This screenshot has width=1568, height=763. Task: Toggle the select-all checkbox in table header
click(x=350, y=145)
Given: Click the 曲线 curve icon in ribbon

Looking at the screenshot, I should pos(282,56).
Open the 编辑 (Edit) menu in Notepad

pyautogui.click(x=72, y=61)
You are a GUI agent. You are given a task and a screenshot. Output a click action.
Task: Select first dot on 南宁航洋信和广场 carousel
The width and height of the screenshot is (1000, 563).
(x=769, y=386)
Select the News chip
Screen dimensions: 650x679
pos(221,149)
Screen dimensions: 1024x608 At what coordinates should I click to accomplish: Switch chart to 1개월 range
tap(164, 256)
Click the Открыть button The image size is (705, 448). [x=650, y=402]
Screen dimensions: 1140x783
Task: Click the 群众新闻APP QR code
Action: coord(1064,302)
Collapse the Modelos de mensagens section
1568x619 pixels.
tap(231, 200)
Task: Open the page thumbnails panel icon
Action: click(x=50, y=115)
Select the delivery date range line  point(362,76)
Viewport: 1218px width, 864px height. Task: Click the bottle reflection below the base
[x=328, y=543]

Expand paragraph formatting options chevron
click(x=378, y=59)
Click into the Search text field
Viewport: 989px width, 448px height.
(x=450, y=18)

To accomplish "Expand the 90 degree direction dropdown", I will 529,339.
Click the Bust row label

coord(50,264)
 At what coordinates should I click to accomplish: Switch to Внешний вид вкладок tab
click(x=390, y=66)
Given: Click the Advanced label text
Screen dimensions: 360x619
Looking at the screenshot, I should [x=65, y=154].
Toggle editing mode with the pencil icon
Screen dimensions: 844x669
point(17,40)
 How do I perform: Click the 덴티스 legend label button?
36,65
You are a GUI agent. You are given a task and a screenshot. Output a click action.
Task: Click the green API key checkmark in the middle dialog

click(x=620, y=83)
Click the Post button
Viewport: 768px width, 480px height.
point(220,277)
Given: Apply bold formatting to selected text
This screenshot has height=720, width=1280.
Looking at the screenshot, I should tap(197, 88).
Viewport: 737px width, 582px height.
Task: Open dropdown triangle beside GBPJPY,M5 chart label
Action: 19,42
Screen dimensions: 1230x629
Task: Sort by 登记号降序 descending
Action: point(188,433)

====================

▶ [Problem details]
Reproduce precisely, and with no line left out, each line from the top of the entries through the line that carries "Task: Select first dot on 南宁航洋信和广场 carousel".

▶ [Your solution]
This screenshot has width=1568, height=763. Task: Toggle the select-all checkbox in table header
click(x=350, y=145)
Given: Click the 曲线 curve icon in ribbon

Looking at the screenshot, I should pos(282,56).
Open the 编辑 (Edit) menu in Notepad

pyautogui.click(x=72, y=61)
You are a GUI agent. You are given a task and a screenshot. Output a click action.
Task: Select first dot on 南宁航洋信和广场 carousel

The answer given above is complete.